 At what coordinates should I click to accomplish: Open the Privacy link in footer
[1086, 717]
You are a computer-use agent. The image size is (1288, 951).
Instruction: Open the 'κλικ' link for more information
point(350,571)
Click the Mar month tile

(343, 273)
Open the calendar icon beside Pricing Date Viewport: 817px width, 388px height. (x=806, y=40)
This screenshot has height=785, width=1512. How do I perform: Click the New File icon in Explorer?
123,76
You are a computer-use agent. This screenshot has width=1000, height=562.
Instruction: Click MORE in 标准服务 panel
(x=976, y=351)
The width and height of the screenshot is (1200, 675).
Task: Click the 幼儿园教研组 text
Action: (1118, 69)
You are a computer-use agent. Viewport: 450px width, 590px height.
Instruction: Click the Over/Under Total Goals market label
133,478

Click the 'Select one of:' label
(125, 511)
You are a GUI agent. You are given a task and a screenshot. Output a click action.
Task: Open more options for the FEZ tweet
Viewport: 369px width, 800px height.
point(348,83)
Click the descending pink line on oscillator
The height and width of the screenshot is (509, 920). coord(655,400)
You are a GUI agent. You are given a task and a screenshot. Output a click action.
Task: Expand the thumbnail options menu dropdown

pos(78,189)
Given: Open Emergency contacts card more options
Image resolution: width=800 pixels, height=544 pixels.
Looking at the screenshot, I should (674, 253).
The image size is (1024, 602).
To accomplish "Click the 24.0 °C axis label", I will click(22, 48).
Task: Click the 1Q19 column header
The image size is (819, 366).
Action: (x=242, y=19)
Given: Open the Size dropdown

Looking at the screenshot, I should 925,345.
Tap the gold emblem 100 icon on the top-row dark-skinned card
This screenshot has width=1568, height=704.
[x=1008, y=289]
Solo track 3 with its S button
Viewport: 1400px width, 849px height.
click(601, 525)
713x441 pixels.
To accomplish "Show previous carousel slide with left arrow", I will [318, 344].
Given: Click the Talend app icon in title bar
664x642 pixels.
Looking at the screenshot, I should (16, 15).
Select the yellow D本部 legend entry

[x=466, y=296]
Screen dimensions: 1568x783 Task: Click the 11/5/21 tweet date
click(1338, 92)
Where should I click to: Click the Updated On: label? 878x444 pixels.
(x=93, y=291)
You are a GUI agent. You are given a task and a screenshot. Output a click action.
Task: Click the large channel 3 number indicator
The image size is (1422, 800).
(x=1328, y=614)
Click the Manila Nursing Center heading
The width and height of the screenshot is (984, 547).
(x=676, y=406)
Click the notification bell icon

============

• Brief:
Please type the entries above out again exactly.

• Output below:
 At what coordinates should I click to accomplish: Open the Privacy link in footer
[1086, 717]
You are a computer-use agent. The image size is (1288, 951).
Instruction: Open the 'κλικ' link for more information
point(350,571)
Click the Mar month tile

(343, 273)
Open the calendar icon beside Pricing Date Viewport: 817px width, 388px height. (x=806, y=40)
This screenshot has height=785, width=1512. How do I perform: Click the New File icon in Explorer?
123,76
You are a computer-use agent. This screenshot has width=1000, height=562.
Instruction: Click MORE in 标准服务 panel
(x=976, y=351)
The width and height of the screenshot is (1200, 675).
Task: Click the 幼儿园教研组 text
Action: (1118, 69)
You are a computer-use agent. Viewport: 450px width, 590px height.
Instruction: Click the Over/Under Total Goals market label
133,478

Click the 'Select one of:' label
(125, 511)
You are a GUI agent. You are given a task and a screenshot. Output a click action.
Task: Open more options for the FEZ tweet
Viewport: 369px width, 800px height.
point(348,83)
Click the descending pink line on oscillator
The height and width of the screenshot is (509, 920). coord(655,400)
You are a GUI agent. You are given a task and a screenshot. Output a click action.
Task: Expand the thumbnail options menu dropdown

pos(78,189)
Given: Open Emergency contacts card more options
Image resolution: width=800 pixels, height=544 pixels.
Looking at the screenshot, I should (674, 253).
The image size is (1024, 602).
To accomplish "Click the 24.0 °C axis label", I will click(22, 48).
Task: Click the 1Q19 column header
The image size is (819, 366).
Action: (x=242, y=19)
Given: Open the Size dropdown

Looking at the screenshot, I should 925,345.
Tap the gold emblem 100 icon on the top-row dark-skinned card
This screenshot has width=1568, height=704.
[x=1008, y=289]
Solo track 3 with its S button
Viewport: 1400px width, 849px height.
click(601, 525)
713x441 pixels.
To accomplish "Show previous carousel slide with left arrow", I will [318, 344].
Given: Click the Talend app icon in title bar
664x642 pixels.
Looking at the screenshot, I should (16, 15).
Select the yellow D本部 legend entry

[x=466, y=296]
Screen dimensions: 1568x783 Task: Click the 11/5/21 tweet date
click(1338, 92)
Where should I click to: Click the Updated On: label? 878x444 pixels.
(x=93, y=291)
You are a GUI agent. You are given a task and a screenshot. Output a click action.
Task: Click the large channel 3 number indicator
The image size is (1422, 800).
(x=1328, y=614)
Click the Manila Nursing Center heading
The width and height of the screenshot is (984, 547).
(x=676, y=406)
Click the notification bell icon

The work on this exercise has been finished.